The NHTS indicates that only about 16% of public transport passengers in the country make any transfers, and that transfers are far more prevalent for rail passengers. Given the greater extent of rail coverage and usage in Cape Town, this number is unsurprisingly higher for Cape Town, at 21% of public transport passengers (CCT 2013b). The survey also indicated that the number of second and third transfers are, at 14% and 6% respectively, significantly higher in Cape Town than in other metropolitan areas.
In an assessment of the bus system in Abu Dhabi in 2009 (Hassan et al 2013), the waiting time for transfer of passengers was recorded as 38% from 5-10 minutes, 34% from 10-20 minutes, and 13% less than five minutes. The median transfer time is therefore well below the ten minutes recorded for Cape Town.
In-vehicle travel time
The in-vehicle travel time depends both on the speed and the distance travelled. Speed is influenced by the speed limit and the prevailing level of service (LOS), which dictate the ability to maintain the desired speed for vehicles in mixed traffic. For vehicles with dedicated or semi-dedicated rights-of-way, the speed is not only determined by the design standards of the way and vehicles, but also by the frequency and duration of stops along the route.
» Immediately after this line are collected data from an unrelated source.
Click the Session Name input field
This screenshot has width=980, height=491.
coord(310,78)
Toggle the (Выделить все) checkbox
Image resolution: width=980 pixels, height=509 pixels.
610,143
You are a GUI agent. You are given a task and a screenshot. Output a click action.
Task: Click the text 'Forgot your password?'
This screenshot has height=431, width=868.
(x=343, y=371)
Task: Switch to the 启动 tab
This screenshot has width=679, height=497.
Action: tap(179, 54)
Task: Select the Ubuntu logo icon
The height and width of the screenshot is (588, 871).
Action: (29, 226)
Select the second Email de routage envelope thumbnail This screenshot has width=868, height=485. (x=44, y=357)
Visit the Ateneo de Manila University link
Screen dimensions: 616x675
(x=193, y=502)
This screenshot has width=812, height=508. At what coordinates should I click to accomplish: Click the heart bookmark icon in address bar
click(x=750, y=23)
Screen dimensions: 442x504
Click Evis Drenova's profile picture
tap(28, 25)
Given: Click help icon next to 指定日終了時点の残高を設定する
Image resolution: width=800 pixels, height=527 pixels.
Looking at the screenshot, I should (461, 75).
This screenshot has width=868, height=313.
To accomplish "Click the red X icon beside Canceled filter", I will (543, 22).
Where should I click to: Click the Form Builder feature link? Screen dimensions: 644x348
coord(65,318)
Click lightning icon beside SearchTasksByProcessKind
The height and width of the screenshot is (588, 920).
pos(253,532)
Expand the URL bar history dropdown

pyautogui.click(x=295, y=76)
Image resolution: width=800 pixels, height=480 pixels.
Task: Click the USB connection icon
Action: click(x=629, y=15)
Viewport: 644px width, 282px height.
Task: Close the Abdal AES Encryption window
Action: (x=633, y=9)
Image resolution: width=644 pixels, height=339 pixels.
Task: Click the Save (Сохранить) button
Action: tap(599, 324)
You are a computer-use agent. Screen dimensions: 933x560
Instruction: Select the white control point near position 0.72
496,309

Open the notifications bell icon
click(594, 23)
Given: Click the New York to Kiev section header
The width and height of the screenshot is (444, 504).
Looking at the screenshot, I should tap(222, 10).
Table 5 shows the average in-vehicle speeds for the four different modes in the three different time periods of the survey. The table shows that the car has the highest average speed during both the AM and off-peak periods, followed by the minibus taxi, with conventional GABS buses consistently travelling slower than rail.
The average peak hour speeds are intuitively expected, with MBTs being marginally slower than cars due to more frequent stops, but despite erratic driving making up speed along the route.
The low speed of train trips is concerning, considering the fact that trains run on a dedicated right of way, and stations are typically not less than 1 km apart. Speeds of 30 to 40 km/h should be expected for this mode (Vuchic 2007). The low speed is ascribed to the fact that substantial speed restrictions exist on many parts of the rail network due to poorly maintained tracks, and station capacity requires arriving trains to sometimes wait for trains that are not ready to depart. In addition, the average age of the rolling stock fleet is about 40 years, and overcrowding results in an inability to collect all waiting passengers, which leads to longer dwell times for trains at many stations.
The data was not collected to distinguish between travelling on local roads, arterial or freeways, for which design speeds vary.
However, the effect of congestion on travel speed is clear when comparing the off-peak speeds for car and MBT to that of the AM peak.
Figure 5 shows the variation of speed with distance travelled for the four modes and for the forward direction (excluding PM peak data). Of interest is that the speed increases slightly with distance for car and train, but that it decreases slightly for both bus and minibus-taxi (MBT) (the distance axis is not to scale, so the gradient of the trend line has no meaning).
The data reveals that, for the 28 O-D pairs, the distance by car is about 10% shorter than the average of the public transport modes, with rail being almost 20% longer than the road-based public transport modes. Given the geographically stratified nature of the O-D pairs, it is believed that the distance per mode gives a fair indication of the extent of the road network relative to the rail network in Cape Town. A significant contribution to the length of rail trips is the fact that the rail network is radially outwards from the CBD, with an absence of north-south links in the eastern part of the city.
Total trip travel time
Table 6 shows the travel time of all three components for the four main modes. The in-vehicle travel time for the public transport modes ranges from 25% to 50% higher than that of the car. However, the waiting and walking time adds substantially to all public transport modes, and even doubles the total trip travel time for rail. The result is that travel time by public transport was recorded in the survey as between two and three times that of the car.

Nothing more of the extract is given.